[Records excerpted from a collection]
________________________________________

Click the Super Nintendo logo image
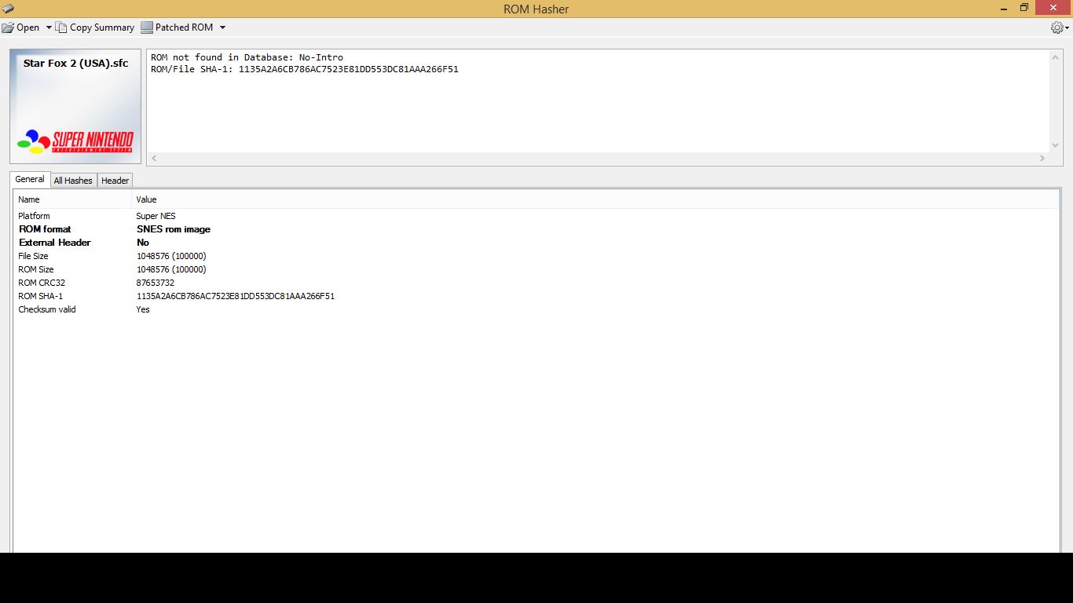The height and width of the screenshot is (603, 1073). pos(75,142)
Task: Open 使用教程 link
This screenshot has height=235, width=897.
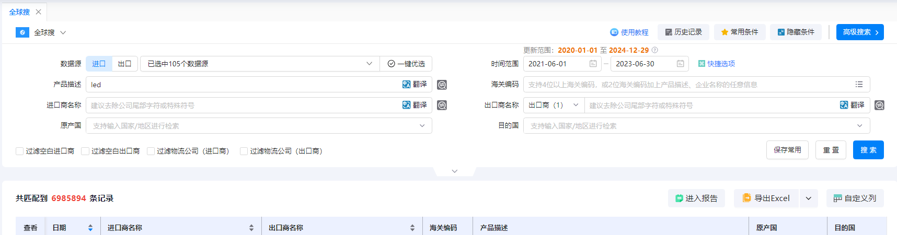Action: 629,32

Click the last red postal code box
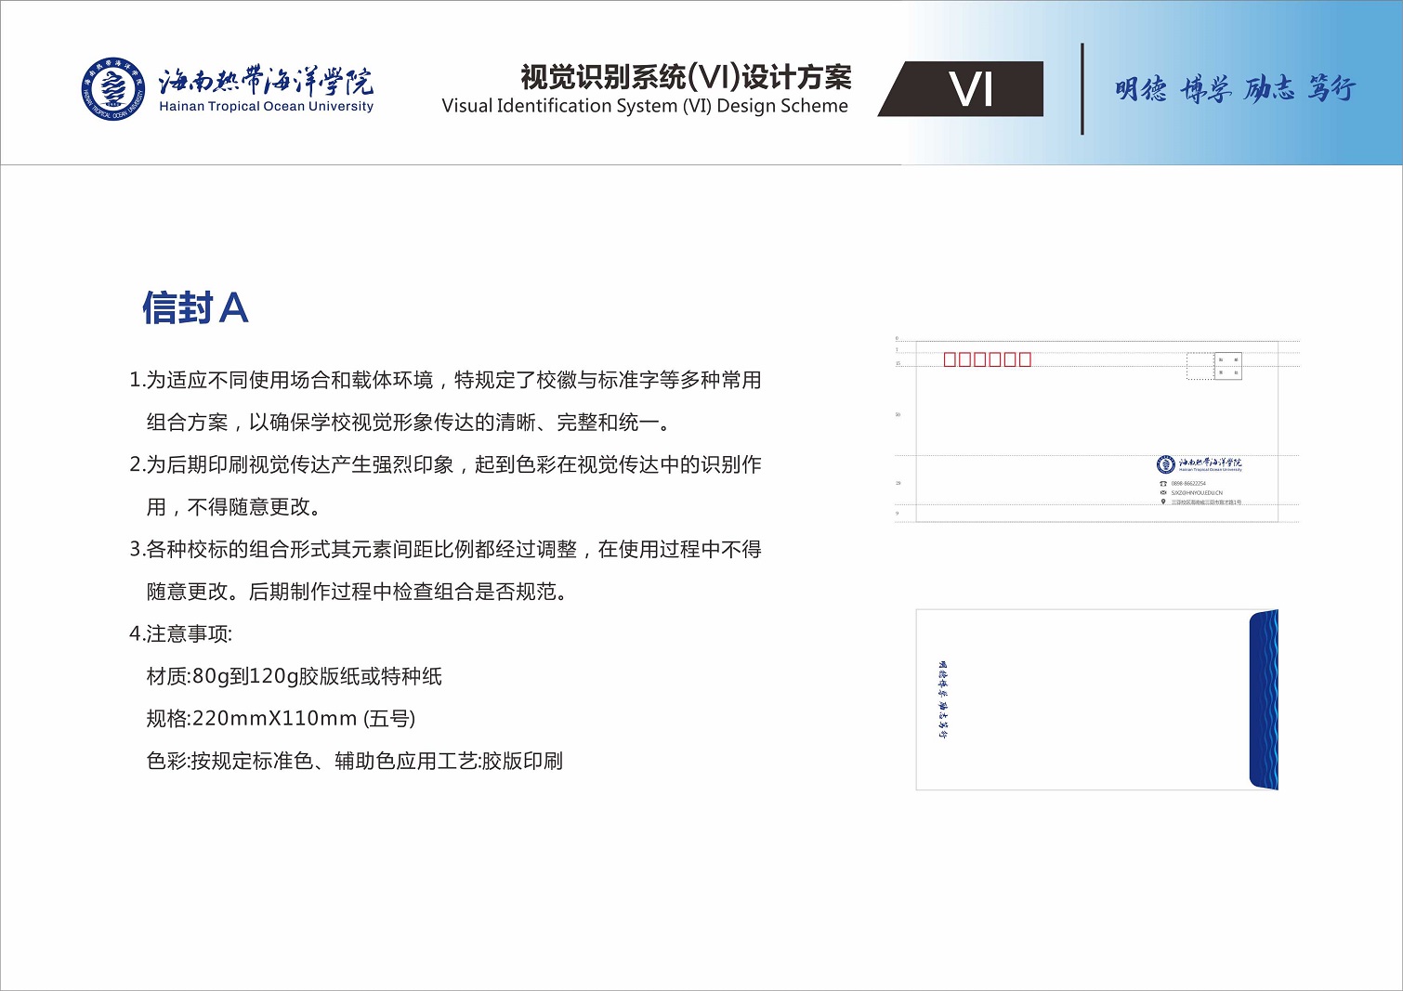coord(1024,359)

________________________________________

### WHAT THE TASK REQUIRES
Return each of the lines exactly as they appear above, with no images.

### RESULT BELOW
Click the Super Nintendo logo image
The height and width of the screenshot is (603, 1073). pos(75,142)
Task: Open 使用教程 link
This screenshot has height=235, width=897.
Action: 629,32

Click the last red postal code box
coord(1024,359)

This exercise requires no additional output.